§ What is expected:
How many of the lines below contain the string "input"? Give only the number.

----

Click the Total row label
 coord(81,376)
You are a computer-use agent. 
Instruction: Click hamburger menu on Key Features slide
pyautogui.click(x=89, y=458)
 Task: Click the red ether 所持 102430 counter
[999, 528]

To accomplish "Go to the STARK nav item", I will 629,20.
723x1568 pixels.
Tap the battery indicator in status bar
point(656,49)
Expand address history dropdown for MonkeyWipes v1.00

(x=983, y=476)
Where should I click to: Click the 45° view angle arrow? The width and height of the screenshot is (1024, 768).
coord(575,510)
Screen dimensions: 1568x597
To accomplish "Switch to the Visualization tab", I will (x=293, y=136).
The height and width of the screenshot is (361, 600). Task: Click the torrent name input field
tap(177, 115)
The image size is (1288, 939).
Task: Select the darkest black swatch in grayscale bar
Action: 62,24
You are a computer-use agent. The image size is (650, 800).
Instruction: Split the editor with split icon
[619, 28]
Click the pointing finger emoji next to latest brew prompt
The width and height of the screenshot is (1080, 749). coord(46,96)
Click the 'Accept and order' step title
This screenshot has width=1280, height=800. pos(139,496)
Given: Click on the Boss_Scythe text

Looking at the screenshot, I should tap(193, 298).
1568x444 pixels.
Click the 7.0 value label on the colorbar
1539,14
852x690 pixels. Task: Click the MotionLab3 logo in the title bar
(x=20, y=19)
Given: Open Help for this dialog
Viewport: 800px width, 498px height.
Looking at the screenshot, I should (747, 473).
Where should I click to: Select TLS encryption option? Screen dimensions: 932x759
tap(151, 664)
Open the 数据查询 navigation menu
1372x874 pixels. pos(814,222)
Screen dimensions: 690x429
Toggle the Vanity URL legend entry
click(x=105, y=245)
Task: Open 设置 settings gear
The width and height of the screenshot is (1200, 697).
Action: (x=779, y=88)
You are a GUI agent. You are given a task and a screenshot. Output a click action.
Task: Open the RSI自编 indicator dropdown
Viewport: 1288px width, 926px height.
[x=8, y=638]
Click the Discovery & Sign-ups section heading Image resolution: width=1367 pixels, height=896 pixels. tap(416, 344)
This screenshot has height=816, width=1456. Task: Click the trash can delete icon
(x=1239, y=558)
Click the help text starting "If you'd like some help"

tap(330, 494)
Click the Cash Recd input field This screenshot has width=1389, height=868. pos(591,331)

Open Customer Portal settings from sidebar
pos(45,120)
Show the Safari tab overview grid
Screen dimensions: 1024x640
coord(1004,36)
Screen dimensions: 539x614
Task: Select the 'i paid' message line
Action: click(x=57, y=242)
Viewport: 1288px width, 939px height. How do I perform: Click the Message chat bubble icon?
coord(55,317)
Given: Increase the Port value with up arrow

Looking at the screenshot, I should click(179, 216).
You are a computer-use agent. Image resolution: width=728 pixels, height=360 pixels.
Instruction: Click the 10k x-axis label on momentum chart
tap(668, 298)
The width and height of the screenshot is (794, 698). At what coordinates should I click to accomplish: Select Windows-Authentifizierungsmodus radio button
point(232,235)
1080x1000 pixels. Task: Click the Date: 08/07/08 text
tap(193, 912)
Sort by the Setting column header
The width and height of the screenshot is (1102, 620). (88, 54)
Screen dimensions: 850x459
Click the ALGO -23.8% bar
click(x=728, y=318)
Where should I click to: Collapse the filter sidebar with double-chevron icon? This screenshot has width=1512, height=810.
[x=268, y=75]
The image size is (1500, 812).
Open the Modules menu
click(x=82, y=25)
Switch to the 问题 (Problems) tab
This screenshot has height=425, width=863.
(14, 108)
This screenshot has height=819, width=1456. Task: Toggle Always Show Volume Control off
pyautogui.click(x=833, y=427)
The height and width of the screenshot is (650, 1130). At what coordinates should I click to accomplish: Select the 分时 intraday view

----

§ Complete output:
2